===== Available data =====

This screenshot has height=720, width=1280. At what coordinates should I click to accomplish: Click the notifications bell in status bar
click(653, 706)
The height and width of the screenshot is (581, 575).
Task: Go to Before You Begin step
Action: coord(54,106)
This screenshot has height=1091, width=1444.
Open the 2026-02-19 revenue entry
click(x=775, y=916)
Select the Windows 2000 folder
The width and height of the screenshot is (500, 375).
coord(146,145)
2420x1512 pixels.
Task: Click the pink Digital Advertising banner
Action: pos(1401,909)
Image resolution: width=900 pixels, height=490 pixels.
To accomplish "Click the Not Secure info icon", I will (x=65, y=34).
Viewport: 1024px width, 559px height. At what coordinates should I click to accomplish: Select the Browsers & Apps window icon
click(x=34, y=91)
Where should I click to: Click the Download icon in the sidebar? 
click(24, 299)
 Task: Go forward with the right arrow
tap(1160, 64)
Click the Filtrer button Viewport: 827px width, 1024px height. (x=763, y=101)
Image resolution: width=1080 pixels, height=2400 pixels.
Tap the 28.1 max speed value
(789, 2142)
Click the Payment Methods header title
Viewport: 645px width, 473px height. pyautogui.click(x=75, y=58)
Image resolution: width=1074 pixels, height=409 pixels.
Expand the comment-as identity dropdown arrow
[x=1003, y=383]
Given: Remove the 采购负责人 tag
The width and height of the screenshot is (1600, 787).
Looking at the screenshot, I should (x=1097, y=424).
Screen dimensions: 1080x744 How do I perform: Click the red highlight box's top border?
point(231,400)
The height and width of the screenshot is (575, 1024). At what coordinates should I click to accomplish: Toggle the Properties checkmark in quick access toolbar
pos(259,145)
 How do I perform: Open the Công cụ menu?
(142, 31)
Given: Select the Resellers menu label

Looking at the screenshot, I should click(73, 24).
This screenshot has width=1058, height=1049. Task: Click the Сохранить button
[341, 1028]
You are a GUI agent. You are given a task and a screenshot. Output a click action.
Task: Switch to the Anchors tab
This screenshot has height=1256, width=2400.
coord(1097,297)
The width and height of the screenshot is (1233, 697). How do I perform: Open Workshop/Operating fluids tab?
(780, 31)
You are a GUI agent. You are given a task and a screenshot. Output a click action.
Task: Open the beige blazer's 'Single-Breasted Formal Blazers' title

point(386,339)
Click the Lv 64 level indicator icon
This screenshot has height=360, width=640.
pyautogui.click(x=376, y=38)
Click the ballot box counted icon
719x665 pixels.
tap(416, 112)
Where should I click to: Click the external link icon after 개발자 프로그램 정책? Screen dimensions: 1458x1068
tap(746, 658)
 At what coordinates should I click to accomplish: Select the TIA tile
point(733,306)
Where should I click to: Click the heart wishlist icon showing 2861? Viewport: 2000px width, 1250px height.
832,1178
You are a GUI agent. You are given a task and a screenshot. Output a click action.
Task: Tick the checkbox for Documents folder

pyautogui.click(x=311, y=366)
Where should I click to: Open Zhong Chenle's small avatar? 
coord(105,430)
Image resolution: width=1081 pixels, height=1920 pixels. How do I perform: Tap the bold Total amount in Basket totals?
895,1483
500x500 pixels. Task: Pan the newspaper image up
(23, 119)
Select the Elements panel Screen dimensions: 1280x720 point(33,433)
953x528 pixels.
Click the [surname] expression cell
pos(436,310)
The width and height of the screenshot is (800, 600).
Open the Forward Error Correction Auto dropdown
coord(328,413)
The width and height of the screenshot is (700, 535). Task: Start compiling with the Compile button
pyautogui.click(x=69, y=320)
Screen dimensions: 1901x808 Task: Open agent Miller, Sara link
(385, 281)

=====

[Required action] Print each line of the data exactly. Keep all of it.

[Exercise response]
This screenshot has height=720, width=1280. At what coordinates should I click to accomplish: Click the notifications bell in status bar
click(653, 706)
The height and width of the screenshot is (581, 575).
Task: Go to Before You Begin step
Action: coord(54,106)
This screenshot has height=1091, width=1444.
Open the 2026-02-19 revenue entry
click(x=775, y=916)
Select the Windows 2000 folder
The width and height of the screenshot is (500, 375).
coord(146,145)
2420x1512 pixels.
Task: Click the pink Digital Advertising banner
Action: pos(1401,909)
Image resolution: width=900 pixels, height=490 pixels.
To accomplish "Click the Not Secure info icon", I will (x=65, y=34).
Viewport: 1024px width, 559px height. At what coordinates should I click to accomplish: Select the Browsers & Apps window icon
click(x=34, y=91)
Where should I click to: Click the Download icon in the sidebar? 
click(24, 299)
 Task: Go forward with the right arrow
tap(1160, 64)
Click the Filtrer button Viewport: 827px width, 1024px height. (x=763, y=101)
Image resolution: width=1080 pixels, height=2400 pixels.
Tap the 28.1 max speed value
(789, 2142)
Click the Payment Methods header title
Viewport: 645px width, 473px height. pyautogui.click(x=75, y=58)
Image resolution: width=1074 pixels, height=409 pixels.
Expand the comment-as identity dropdown arrow
[x=1003, y=383]
Given: Remove the 采购负责人 tag
The width and height of the screenshot is (1600, 787).
Looking at the screenshot, I should (x=1097, y=424).
Screen dimensions: 1080x744 How do I perform: Click the red highlight box's top border?
point(231,400)
The height and width of the screenshot is (575, 1024). At what coordinates should I click to accomplish: Toggle the Properties checkmark in quick access toolbar
pos(259,145)
 How do I perform: Open the Công cụ menu?
(142, 31)
Given: Select the Resellers menu label

Looking at the screenshot, I should click(73, 24).
This screenshot has width=1058, height=1049. Task: Click the Сохранить button
[341, 1028]
You are a GUI agent. You are given a task and a screenshot. Output a click action.
Task: Switch to the Anchors tab
This screenshot has height=1256, width=2400.
coord(1097,297)
The width and height of the screenshot is (1233, 697). How do I perform: Open Workshop/Operating fluids tab?
(780, 31)
You are a GUI agent. You are given a task and a screenshot. Output a click action.
Task: Open the beige blazer's 'Single-Breasted Formal Blazers' title

point(386,339)
Click the Lv 64 level indicator icon
This screenshot has height=360, width=640.
pyautogui.click(x=376, y=38)
Click the ballot box counted icon
719x665 pixels.
tap(416, 112)
Where should I click to: Click the external link icon after 개발자 프로그램 정책? Screen dimensions: 1458x1068
tap(746, 658)
 At what coordinates should I click to accomplish: Select the TIA tile
point(733,306)
Where should I click to: Click the heart wishlist icon showing 2861? Viewport: 2000px width, 1250px height.
832,1178
You are a GUI agent. You are given a task and a screenshot. Output a click action.
Task: Tick the checkbox for Documents folder

pyautogui.click(x=311, y=366)
Where should I click to: Open Zhong Chenle's small avatar? 
coord(105,430)
Image resolution: width=1081 pixels, height=1920 pixels. How do I perform: Tap the bold Total amount in Basket totals?
895,1483
500x500 pixels. Task: Pan the newspaper image up
(23, 119)
Select the Elements panel Screen dimensions: 1280x720 point(33,433)
953x528 pixels.
Click the [surname] expression cell
pos(436,310)
The width and height of the screenshot is (800, 600).
Open the Forward Error Correction Auto dropdown
coord(328,413)
The width and height of the screenshot is (700, 535). Task: Start compiling with the Compile button
pyautogui.click(x=69, y=320)
Screen dimensions: 1901x808 Task: Open agent Miller, Sara link
(385, 281)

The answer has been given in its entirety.